19 Aralık 1978 akşamı Çiçek Sinemasına bir provokasyon bombası atıldı. Ardından gelişen kanlı olaylar 25 Aralık 1978 günü ancak kontrole alınabildi. Amerikancı GLADYO eylemi tam 111 canımıza kıydı. 900 civarında Kahramanmaraşlı ise yaralıydı. Evler yakıldı, tahrip edildi, mahalleler ayrıldı. Sütçü İmam’ın Maraş’ına ihanet doruktaydı. Bunlardan daha önemlisi 1000 yıllık kardeşliğe, komşuluğa, dostluğa, dayanışmaya saldırılmış, Türk milletinin birliğine kastedilmişti. Büyük acılar ve düşmanlıklar yaşandı.
Bu katliamın ardından 23 Temmuz 1980’de Çorum, 02 Temmuz 1993’de ise Sivas Madımak katliamlarını yaşadık. Aynı Emperyalist merkezlerin ve NATO’nun Türk güvenlik birimleri içine yerleştirdiği GLADYO/Kontrgerilla/FETÖ örgütlenmesi iç cephemizi yıkmak, birliğimizi bozmak, dinamitlemek istemişti.
41 yıl sonra dönüp baktığımda, çok daha net görüyorum. Türk milleti parçalansın, Türkiye zayıflasın ve ABD’nin, NATO’nun bölge planlarında kolayca kullandığı bir piyon olsun istenmişti. ABD ve NATO Türk Milletinin kendi evlatlarını birbirine kırdırmış ve 12 Eylül darbesinin zeminini döşemiş, iktidar olmuştu. Birkaç yıl zulümlerini yaşadık, başarılı olamadılar.
1984’de başlatılan PKK terörü ile Türk milletini, Türkiyemizi parçalama ihaneti sahneye konuldu, sürüyor. 15 Temmuz 2016’daki hain FETÖ darbesi ile oyun bir kez daha denendi.
PKK da, FETÖ de hüsrana uğradılar.
Türk Milletinin has evlatları Alevi ve Kürt kardeşlerimiz üzerinde, ABD ve AB emperyalizminin oynadığı oyunlar hâlâ devam ediyor. Millet olarak bu oyunları görüyoruz, biliyoruz, bozacağız.
İhanetler yaşamış ve büyük başarılar kazanmış olan Türk milleti bugün çok daha birlik halinde ve güçlüdür. Geçmiş tecrübelerden dersler çıkardık.

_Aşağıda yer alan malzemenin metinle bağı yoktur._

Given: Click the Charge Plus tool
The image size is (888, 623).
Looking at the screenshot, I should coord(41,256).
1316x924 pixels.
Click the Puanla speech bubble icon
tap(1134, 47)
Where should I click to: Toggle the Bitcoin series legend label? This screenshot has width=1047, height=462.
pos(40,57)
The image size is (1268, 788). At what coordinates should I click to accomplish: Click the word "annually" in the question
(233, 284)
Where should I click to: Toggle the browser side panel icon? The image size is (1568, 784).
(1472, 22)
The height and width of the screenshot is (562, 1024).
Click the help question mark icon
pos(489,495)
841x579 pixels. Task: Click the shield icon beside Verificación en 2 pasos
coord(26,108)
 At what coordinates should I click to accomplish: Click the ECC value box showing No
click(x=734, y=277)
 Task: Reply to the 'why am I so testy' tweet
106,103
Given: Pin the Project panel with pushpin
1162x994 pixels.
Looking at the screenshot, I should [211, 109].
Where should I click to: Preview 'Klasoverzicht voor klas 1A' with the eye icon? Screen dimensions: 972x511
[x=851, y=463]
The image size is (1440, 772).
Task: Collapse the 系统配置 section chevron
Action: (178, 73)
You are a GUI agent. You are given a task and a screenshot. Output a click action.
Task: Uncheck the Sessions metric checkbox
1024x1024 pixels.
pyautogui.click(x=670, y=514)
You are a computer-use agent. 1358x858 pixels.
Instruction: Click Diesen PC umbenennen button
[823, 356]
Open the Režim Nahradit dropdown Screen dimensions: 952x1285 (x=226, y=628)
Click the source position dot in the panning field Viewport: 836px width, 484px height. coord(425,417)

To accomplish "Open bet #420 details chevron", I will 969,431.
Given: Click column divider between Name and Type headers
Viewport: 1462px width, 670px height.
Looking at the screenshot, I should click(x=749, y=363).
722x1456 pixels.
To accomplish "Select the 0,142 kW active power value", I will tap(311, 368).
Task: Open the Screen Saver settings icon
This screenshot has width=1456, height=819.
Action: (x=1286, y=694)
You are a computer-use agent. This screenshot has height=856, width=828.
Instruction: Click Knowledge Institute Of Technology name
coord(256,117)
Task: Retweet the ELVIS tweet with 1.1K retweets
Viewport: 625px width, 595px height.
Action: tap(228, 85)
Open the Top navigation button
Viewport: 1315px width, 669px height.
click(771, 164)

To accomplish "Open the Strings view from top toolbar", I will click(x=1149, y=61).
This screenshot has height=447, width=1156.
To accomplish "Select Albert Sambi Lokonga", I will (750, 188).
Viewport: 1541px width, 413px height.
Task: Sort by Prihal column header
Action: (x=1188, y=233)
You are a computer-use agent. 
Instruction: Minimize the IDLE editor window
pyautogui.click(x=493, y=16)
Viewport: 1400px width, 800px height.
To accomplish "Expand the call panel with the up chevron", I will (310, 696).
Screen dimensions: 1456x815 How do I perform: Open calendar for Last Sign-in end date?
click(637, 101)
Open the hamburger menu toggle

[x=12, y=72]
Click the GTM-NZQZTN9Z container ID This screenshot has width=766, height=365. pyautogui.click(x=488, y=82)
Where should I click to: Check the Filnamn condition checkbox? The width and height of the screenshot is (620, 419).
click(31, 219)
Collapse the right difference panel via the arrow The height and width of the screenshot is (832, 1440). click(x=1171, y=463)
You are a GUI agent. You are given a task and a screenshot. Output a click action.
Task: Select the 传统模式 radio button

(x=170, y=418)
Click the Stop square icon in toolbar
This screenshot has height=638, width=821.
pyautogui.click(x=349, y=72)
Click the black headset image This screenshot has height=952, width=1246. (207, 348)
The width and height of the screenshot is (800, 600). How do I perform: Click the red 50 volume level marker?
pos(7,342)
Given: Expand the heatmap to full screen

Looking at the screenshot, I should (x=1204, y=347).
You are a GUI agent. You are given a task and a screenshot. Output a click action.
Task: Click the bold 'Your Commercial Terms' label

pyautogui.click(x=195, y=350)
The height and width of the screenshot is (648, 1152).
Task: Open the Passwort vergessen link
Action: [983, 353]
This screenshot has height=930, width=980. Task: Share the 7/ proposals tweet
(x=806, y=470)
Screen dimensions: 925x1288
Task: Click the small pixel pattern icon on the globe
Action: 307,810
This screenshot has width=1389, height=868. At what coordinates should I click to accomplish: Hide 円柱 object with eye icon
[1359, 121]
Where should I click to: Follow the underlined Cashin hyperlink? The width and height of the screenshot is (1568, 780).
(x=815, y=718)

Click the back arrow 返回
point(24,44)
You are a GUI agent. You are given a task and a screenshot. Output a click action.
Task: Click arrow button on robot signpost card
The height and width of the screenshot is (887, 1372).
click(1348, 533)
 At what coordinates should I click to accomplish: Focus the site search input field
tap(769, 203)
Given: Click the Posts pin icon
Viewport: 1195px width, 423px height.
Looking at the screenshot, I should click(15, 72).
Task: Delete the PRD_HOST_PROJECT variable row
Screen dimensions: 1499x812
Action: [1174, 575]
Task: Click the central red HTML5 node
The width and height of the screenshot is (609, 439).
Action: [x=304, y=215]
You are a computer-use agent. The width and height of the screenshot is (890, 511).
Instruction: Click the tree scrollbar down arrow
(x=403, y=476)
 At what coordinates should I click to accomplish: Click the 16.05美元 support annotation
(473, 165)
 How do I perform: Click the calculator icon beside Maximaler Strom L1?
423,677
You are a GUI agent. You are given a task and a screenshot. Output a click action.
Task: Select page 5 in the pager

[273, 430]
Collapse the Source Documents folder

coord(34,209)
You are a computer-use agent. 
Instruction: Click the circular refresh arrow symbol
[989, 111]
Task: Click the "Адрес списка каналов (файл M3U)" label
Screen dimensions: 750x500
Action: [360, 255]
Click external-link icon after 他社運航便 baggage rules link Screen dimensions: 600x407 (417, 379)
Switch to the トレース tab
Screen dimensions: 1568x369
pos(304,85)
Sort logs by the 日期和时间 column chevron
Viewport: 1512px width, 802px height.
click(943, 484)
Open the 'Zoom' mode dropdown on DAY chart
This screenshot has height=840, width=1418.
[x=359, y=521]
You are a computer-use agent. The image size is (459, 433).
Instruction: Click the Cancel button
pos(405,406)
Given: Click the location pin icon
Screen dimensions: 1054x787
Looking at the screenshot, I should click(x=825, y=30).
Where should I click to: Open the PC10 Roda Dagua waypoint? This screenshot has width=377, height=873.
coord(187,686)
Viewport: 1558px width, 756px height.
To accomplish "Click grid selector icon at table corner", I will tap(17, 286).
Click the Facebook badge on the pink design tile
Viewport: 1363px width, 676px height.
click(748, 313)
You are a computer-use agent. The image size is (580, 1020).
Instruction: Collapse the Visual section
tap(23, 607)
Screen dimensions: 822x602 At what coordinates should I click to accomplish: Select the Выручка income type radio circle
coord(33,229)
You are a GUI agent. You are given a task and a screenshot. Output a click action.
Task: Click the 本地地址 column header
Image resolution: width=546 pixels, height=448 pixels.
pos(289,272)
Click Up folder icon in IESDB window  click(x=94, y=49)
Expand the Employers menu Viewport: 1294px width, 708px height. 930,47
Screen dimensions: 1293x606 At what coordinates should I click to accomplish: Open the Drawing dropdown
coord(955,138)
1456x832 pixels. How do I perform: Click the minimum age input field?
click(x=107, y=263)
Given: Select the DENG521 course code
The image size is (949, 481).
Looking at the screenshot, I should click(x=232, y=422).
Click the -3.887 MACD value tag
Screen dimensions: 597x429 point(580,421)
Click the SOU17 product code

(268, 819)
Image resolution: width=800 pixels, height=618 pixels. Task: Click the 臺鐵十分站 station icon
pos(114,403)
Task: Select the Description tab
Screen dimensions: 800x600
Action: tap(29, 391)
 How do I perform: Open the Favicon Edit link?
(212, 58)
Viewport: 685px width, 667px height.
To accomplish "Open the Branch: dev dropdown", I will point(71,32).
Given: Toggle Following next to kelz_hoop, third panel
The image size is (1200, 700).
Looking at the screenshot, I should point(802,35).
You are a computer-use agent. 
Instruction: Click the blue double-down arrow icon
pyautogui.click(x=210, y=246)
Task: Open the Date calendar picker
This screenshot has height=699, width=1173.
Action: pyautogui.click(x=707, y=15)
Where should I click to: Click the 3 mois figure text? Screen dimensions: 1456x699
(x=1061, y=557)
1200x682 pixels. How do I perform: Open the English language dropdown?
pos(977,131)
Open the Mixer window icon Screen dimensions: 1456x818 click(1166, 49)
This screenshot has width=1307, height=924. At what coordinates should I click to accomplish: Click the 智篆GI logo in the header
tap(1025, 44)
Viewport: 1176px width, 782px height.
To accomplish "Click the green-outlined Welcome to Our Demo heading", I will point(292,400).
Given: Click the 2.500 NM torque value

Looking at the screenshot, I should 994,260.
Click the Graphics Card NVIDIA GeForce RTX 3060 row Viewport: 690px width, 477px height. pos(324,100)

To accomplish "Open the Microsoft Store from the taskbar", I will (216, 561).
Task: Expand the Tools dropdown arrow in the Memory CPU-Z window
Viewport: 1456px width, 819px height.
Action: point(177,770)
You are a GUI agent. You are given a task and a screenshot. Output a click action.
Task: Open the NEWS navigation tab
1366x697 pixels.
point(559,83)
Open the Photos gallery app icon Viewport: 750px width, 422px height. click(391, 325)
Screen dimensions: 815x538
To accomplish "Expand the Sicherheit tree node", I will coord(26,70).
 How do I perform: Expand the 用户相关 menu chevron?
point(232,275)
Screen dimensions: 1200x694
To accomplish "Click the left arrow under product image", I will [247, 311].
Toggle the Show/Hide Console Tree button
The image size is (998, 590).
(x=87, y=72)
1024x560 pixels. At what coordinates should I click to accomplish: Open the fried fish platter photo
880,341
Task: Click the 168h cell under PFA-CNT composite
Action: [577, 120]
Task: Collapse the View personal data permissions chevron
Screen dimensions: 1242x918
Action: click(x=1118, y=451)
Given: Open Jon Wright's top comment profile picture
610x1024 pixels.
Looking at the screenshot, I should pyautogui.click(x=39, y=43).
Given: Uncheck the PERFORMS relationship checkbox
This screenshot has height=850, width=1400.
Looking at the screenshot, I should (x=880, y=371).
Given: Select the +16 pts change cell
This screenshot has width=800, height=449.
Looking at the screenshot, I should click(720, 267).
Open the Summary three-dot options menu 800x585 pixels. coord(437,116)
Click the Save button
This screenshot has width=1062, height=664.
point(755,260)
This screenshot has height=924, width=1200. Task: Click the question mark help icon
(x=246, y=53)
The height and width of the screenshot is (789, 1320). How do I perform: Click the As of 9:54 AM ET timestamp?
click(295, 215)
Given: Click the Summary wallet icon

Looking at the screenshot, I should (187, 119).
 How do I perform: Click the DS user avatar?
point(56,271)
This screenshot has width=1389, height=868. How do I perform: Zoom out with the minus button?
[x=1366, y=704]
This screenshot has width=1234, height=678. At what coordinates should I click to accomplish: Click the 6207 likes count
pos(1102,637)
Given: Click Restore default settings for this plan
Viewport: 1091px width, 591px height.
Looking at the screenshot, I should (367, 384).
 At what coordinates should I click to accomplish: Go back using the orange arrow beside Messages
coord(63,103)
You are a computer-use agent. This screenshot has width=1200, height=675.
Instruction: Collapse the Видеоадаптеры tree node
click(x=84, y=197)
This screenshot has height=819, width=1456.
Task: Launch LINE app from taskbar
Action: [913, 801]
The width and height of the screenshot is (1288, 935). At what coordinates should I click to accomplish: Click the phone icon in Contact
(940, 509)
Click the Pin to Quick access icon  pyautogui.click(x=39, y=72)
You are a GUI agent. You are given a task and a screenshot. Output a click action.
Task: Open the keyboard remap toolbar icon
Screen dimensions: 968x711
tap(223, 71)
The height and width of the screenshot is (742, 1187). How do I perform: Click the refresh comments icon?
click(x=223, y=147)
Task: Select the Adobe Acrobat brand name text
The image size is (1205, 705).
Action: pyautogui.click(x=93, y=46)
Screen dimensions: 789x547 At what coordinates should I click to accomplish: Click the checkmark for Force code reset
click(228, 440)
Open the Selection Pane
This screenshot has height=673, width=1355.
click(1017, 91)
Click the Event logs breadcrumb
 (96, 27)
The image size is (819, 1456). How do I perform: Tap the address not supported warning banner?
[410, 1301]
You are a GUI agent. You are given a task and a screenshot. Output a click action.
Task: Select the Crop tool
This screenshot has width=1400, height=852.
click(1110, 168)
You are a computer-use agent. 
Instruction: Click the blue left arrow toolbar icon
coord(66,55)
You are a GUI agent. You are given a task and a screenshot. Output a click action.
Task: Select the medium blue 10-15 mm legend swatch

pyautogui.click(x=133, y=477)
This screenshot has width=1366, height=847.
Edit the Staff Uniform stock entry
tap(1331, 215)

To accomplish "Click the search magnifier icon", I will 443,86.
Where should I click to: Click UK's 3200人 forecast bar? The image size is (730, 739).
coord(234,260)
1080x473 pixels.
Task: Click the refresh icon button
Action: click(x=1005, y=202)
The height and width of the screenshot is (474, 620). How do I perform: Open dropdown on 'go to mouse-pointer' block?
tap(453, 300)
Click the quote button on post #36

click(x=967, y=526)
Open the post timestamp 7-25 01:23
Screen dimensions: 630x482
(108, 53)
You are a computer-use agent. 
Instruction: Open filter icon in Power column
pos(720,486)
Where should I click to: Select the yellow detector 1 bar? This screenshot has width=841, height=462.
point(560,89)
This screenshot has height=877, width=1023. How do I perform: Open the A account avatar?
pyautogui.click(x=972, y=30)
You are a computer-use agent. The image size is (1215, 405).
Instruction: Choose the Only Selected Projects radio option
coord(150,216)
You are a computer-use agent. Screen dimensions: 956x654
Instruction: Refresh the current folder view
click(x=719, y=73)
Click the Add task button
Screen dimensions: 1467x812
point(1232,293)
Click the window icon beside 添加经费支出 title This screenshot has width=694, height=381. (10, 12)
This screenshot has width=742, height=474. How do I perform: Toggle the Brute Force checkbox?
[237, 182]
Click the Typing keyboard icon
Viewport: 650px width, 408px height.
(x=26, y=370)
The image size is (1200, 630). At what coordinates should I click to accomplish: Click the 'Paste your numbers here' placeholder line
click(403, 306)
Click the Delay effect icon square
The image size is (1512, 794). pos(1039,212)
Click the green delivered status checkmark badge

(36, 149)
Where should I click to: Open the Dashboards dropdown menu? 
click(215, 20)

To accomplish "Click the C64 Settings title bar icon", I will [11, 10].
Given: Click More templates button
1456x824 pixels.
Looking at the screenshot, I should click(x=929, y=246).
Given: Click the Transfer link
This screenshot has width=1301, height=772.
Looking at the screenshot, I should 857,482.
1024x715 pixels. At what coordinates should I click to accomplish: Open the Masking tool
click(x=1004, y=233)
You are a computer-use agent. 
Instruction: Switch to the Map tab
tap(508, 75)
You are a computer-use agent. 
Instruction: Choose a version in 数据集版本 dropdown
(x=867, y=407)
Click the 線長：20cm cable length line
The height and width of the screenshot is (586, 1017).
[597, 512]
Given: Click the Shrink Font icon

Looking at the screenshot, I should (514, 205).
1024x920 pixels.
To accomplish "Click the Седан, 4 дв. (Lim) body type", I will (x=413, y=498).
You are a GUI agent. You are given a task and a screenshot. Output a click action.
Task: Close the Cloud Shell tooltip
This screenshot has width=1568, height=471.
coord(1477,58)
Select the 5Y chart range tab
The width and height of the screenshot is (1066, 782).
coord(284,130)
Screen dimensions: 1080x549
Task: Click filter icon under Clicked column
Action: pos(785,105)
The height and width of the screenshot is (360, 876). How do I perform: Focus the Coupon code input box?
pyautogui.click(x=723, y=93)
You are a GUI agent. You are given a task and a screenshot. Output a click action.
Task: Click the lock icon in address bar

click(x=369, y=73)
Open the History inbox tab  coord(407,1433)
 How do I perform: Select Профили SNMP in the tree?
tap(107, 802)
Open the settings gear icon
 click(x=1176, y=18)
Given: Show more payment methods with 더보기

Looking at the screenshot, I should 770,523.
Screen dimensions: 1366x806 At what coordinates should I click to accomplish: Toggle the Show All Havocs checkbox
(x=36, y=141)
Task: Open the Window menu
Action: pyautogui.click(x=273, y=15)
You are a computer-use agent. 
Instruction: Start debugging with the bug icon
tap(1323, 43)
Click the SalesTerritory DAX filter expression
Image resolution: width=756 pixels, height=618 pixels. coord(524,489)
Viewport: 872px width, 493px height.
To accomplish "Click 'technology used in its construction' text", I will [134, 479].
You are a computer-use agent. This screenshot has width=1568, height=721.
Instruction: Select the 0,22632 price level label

41 yıl önce bu ihanete alet olanların uyanması, bugün bir ferdimizin bile emperyalist Batılı ülkelerin planlarında figüran olmaması, olanların teslim olması amacıyla; katliamın yıl dönümünde, acıları tazelemek için değil, ders alınması için yazıyorum.
Ölen 111 canımızı; Bilmez ailesini, 90’lık nine Cennet Çimeni, genç evladımız Ali Traş’ı, karnında evladıyla öldürülen Suna gelini, Ildırcanları ve diğer canları saygıyla anıyorum.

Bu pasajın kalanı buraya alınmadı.